I don’t want to try


I’ve been in sales nearly two years. I was hesitant at first about it, but the promise of the big commission checks made me want to try.

I promised myself and my husband that I would do it for at least a year before quitting.

Now at almost two years, I want to quit.

Where I’m struggling is that I’ve wanted to quit many times along the way, but I talk myself out of it. I keep trying to convince myself to like it when I don’t. I also know sometimes my brain throws a fit and spends an entire weekend researching a new career path just to avoid the pain of experiencing the emotions of the current job.

I have some different thoughts I’m struggling with…

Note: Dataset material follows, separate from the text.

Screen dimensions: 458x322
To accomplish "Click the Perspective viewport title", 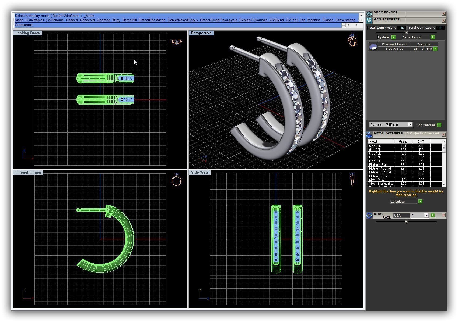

-I should stick it out until I have another job
-I should stick it out and prove to myself that I can do this
-I don’t want to do this anymore. I just want to leave.
-The more time I spend here, the less time I have to become really good at something else

I think I’m trying to avoid shame in my resistance to all the thoughts. I’ve created a thought environment where if I stay in the job, I’ll feel shame and powerlessness (for not being brave enough to leave, for not pursuing something else, for not having my own back in creating a life I like), and if I leave the job (I failed, I should have tried harder, I disappointed my husband, I’m not being financially smart).

I also feel shame over the powerlessness, and use the powerlessness to protect myself from this being fully my fault and thus feeling guilt and shame.